═════ Supplied passage ═════
Why Banks Are Raising Rates Blog article
“what’s going to happen to rates?”
Unfortunately, the economic future doesn’t appear as I stare down into my mug of Lipton this afternoon. However, it doesn’t take tea leaves to predict that we’re at the bottom of the current interest rate cycle, and rates only have one way to go.
Are the RBA going to raise rates?
Although the official cash rate is unlikely to increase in the immediate future, Reserve Bank Governor, Philip Lowe, has given many signals, including a recent remark that encouraging more borrowing "is unlikely to be in the public interest", which shows he's not planning to make any further cuts either. However, lenders have started taking interest rates into their own hands, while the RBA sits on there's.
So why are the banks increasing their rates?
Simply put, the ”Trump effect” set the expectation that higher inflation is on the horizon, causing bond rates to soar, which increases the bank's costs of acquiring funds.
There has also been recent pressure from APRA & ASIC to tighten lending policies and limit growth on both investment and interest-only lending. The easiest way for lenders to do that is to increase their interest rates in these areas and make owner-occupied and principal and interest loans more attractive. As each unique lender needs to rebalance their loan book, there is now a battle to attract the right lending business to remain compliant.
Whilst out of cycle changes to fixed rates are not unusual, what isn’t as historically common is increasing variable rates and penalising those making interest only repayments. This is fuelling media coverage at the moment and causing uncertainty amongst borrowers. Rates now not only vary from lender to lender but also within each lender's own product offering, depending on their appetite for property and/or repayment type at the time! Confusing times for borrowers to say the least.
What does this mean for me?
Even a small increase to your interest rate can make a big difference. Let’s take an average $400,000 loan:
0.25% increase = $83 extra interest payable per month.
1.00% increase = $333 extra interest payable per month - That’s $4,000 of your post-tax annual income!
Should I fix my rate?
There's no one size fits all answer to this. There are still competitive fixed rates available promising peace of mind for the next 1-5 years, but before jumping in you must consider whether fixing fits in with your long-term plans. There are downsides, including break costs and lack of flexibility. You may find that locking in a better discount off your variable rate loan to counteract the blow of a raise or two suits you better.
What if I want certainty without constraints?
═════
• [Exercise objective]: Reproduce the bank rates article from the words "Unfortunately, the economic" through "sits on there's.", substituting "chamomile" for "Lipton".
═════ Given information ═════
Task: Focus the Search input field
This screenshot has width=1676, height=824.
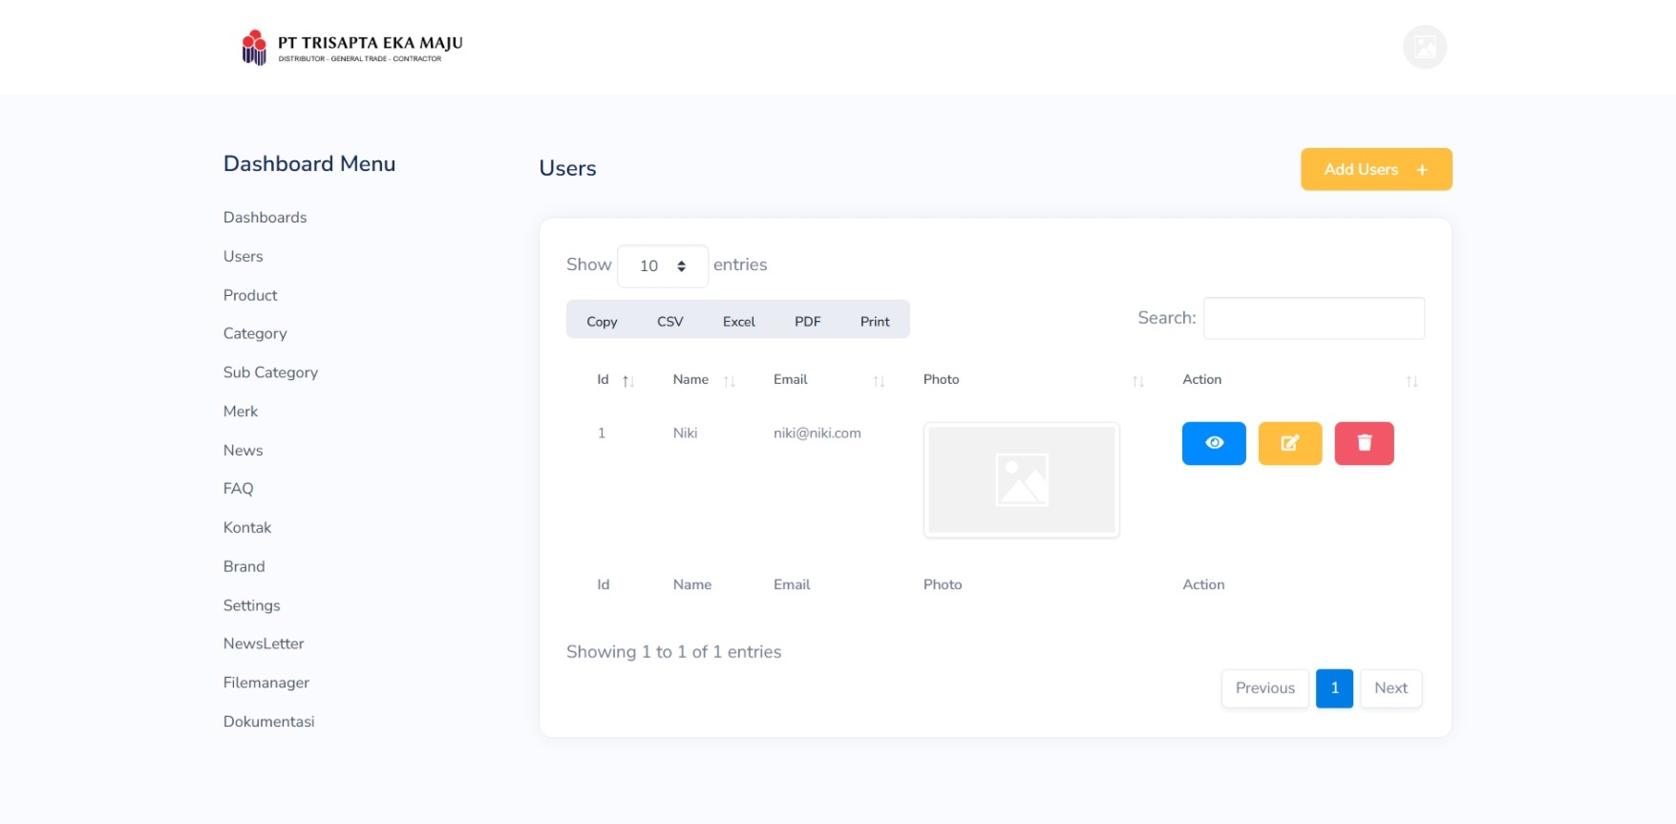Action: coord(1313,318)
═════
• [Response]:
Unfortunately, the economic future doesn’t appear as I stare down into my mug of chamomile this afternoon. However, it doesn’t take tea leaves to predict that we’re at the bottom of the current interest rate cycle, and rates only have one way to go.
Are the RBA going to raise rates?
Although the official cash rate is unlikely to increase in the immediate future, Reserve Bank Governor, Philip Lowe, has given many signals, including a recent remark that encouraging more borrowing "is unlikely to be in the public interest", which shows he's not planning to make any further cuts either. However, lenders have started taking interest rates into their own hands, while the RBA sits on there's.